- **Set of tasks**
1. Answer these questions from the four-film review:
(a) How many movies did the reviewer see at the cinema in a single day?
(b) In the Ferrari section, which actor takes the honors for acting?
(c) Which actor in Ferrari seems miscast?
2. Write the next part of the four-film review, picking up after its last sentence.

- **Supplied text**
Quadruple Bill: Ferrari (2023) **** / Anyone But You (2023) *** / One Life (2024) *** / Next Goal Wins (2023) **

The stars aligned and with only a couple of minutes between features I was able to squeeze in a record-equalling four movies in a single day (excepting all-nighters of course) at the cinema and with one exception they were all well worth the ticket price.

Ferrari

Not really a motor racing picture in the mold of Ford v Ferrari / Le Mans ’66 (2019) or Rush (2013) but more of a domestic drama centering around a dramatic race. The acting is plum, Penelope Cruz (The 355, 2022) taking the honors ahead of Adam Driver (House of Gucci, 2021) though Shailene Woodley (The Last Letter from Your Lover, 2021)  seems miscast. The climactic race doesn’t carry the punch of Le Mans, however, the focus more on the backseat players than the drivers. And it’s not quite prime Michael Mann (Heat, 1995)

- **Stored data**
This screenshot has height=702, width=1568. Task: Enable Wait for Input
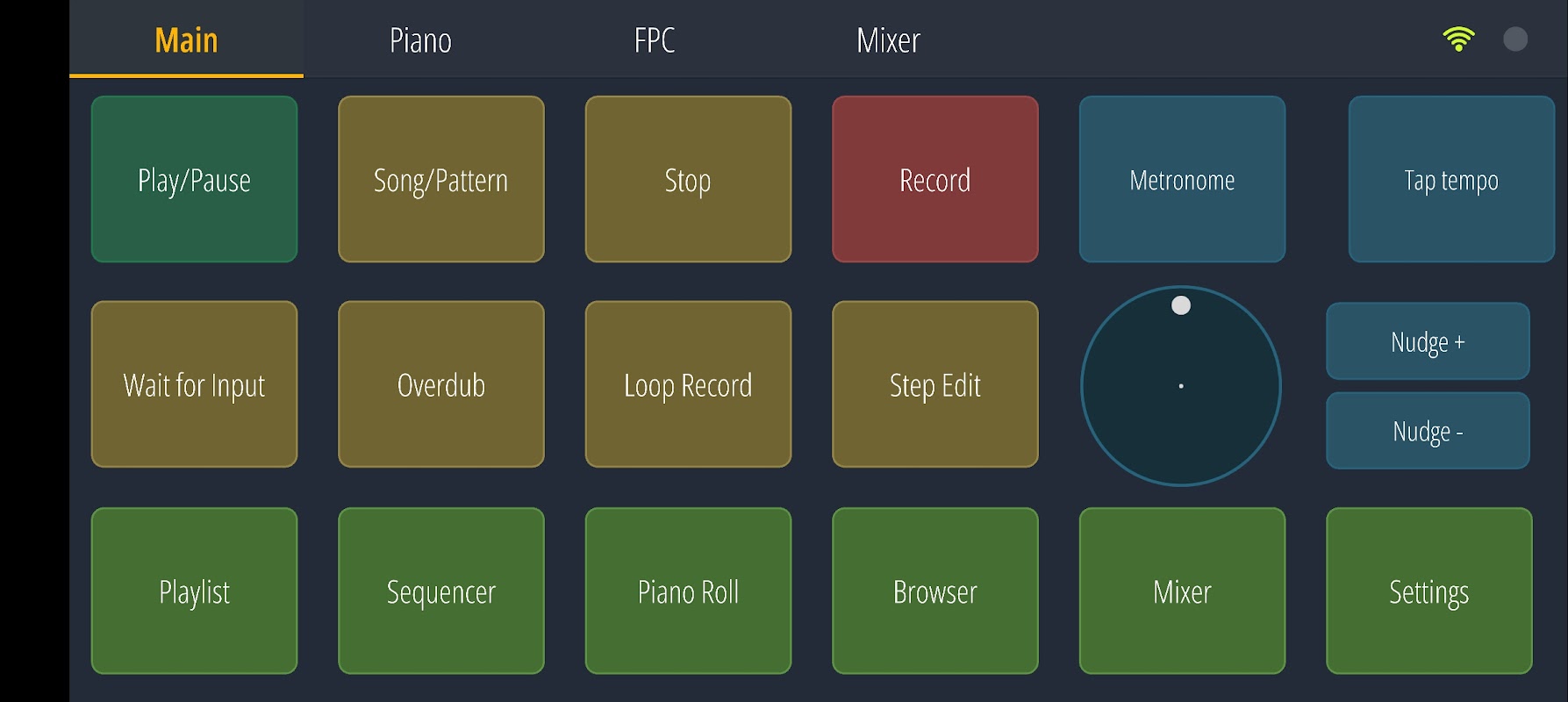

- **Solved tasks**
1.
(a) Four movies.
(b) Penelope Cruz.
(c) Shailene Woodley.

2.
Set about decade before Ford v Ferrari, it finds Enzo Ferrari (Adam Driver) coping with the death the year before of his only son, the potential collapse of his business, and trying to conceal long-standing mistress Lina Lardi (Shailene Woodley) from long-suffering wife Laura (Penelope Cruz).

The depth of the couple’s despair at the loss of their son can be measured in the fact that every morning they take flowers, separately, to his graveside. He has at hand an immediate substitute, having fathered a boy, now approaching ten years old, with his mistress, but rejects the chance to officially gave the boy his name.

The manufacturing side of the business was always viewed as merely a way of financing the racing, Ferrari having been a driver earlier in his life. But overspending or lack of income, such details are not specified, has pushed the business towards bankruptcy and he toys with inviting a merger with a bigger company such as Fiat or Henry Ford (which formed a central plank of Ford v Ferrari). But the easiest way out is to win Italy’s most prestigious race, the Mille Miglia, a four-day 992-mile event that ran clockwise across public roads from Brescia to Rome and back.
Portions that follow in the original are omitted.